Celebrity shoutout app Cameo announced Tuesday that it has raised $100 million in new funding at a valuation of more than $1 billion.

The Series C round was led by e.ventures and included backing from several other well-known investors, such as GV (the VC firm formerly known as Google Ventures), Amazon’s Alexa Fund, UTA Ventures, SoftBank Vision Fund 2, Valor Equity Partners, Lightspeed and Kleiner Perkins. 

Some of Cameo's talent also invested in the round, including Tony Hawk. Chicago's Origin Ventures also participated.

Cameo has now raised more than $165 million to date.
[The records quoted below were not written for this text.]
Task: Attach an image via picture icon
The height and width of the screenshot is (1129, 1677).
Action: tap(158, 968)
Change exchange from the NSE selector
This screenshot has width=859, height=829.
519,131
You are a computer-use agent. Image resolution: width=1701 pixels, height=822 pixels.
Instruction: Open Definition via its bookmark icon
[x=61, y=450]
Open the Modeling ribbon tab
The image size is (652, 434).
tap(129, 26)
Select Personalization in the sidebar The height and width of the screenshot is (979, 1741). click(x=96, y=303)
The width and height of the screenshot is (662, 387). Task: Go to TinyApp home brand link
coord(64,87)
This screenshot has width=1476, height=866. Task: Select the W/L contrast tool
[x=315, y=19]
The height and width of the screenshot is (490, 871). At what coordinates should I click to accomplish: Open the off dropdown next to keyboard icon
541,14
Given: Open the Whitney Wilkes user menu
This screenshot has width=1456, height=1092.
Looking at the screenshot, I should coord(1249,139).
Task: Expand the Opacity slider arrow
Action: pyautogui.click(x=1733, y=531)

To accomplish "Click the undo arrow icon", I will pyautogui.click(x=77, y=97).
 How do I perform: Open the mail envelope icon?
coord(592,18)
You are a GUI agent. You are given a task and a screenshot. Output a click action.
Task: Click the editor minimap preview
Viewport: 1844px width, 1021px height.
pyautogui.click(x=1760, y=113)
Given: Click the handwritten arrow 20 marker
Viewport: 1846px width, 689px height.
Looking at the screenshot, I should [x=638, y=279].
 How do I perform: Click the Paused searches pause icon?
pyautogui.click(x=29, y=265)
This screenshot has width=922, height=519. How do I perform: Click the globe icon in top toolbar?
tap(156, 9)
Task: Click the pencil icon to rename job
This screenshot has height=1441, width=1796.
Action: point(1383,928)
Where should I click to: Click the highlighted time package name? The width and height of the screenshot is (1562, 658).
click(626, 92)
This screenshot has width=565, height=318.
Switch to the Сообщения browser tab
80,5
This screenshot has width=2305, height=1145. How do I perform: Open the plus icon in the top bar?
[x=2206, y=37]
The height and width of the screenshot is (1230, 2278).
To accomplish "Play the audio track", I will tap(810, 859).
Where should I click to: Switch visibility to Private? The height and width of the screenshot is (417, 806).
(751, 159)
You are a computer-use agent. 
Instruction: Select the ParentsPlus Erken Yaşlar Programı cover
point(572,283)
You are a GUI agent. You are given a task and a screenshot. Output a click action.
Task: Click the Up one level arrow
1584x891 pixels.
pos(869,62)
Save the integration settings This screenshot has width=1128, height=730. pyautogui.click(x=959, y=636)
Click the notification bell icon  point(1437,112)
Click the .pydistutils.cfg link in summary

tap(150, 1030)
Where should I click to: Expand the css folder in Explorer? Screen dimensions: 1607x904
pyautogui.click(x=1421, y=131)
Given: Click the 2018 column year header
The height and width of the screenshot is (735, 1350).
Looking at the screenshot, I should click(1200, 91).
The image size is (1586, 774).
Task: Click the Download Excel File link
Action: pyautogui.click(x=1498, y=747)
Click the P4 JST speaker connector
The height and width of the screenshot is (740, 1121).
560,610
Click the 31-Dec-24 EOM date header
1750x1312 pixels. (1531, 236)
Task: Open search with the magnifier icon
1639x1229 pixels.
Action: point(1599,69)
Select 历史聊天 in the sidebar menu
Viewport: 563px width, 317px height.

The milestone fundraise and valuation comes on the heels of a breakout year for Cameo. The Chicago startup was already growing quickly before the coronavirus pandemic, but saw its growth skyrocket in 2020 as people had fewer entertainment options, and celebrities looked for new ways to connect with their fans.

"We want to build one of the most important, beloved consumer companies of the generation," Cameo CEO and co-founder Steven Galanis told me. "We want to build something that can be as enduring as what Walt Disney did for the last century. We want to build that for this century."

Cameo's goal is to eventually go public, Galanis said.

The startup, which offers fans personalized video shoutouts from celebrities, sold $100 million worth of Cameos last year. The company keeps 25% of each Cameo sold, netting around $25 million in revenue. More than 10,000 new celebrities joined Cameo last year, and the startup said that by the end of 2020 more than 150 celebrities were earning at least $100,000 on the platform. The top-earning celebrity last year was Brian Baumgartner, the actor who played Kevin on The Office. Baumgartner did more than $1 million in bookings last year, Galanis said.

Founded in 2017, Cameo now has more than 200 employees, all of whom are distributed, Galanis said. The company decided last year it would abandon physical offices in favor of an entirely remote workforce. Galanis said Cameo now has employees in 28 different states, and an executive team that's spread out across Chicago, Miami, New York, Silicon Valley and elsewhere. Cameo plans to hire an additional 100 employees by the end of 2021.

While Cameo's employees are remote, and Galanis himself is currently residing in Miami, Cameo is and will always be a Chicago business, Galanis said.

"We didn't move headquarters, we just don't have a physical office," he said. "We are a Chicago company. We’ll always be a Chicago company."

Galanis said Chicago represents its largest concentration of workers, and it will be the location of the company's all-hands meeting later this summer.

Cameo's unicorn status gives Chicago a rare consumer-focused startup with a $1 billion valuation. It's a milestone Galanis, who started Cameo out of Chicago tech hub 1871, said is validating for Chicago's growing tech scene.

"I'm extremely proud of that," he said. "I think Chicago deserved it. I think 1871 deserved this."

Cameo will use the new funding to expand products beyond video calls and grow internationally, along with growing its business-to-business-product, which allows companies to book celebrities for ad campaigns.

Correction: Cameo has raised $165 million to date.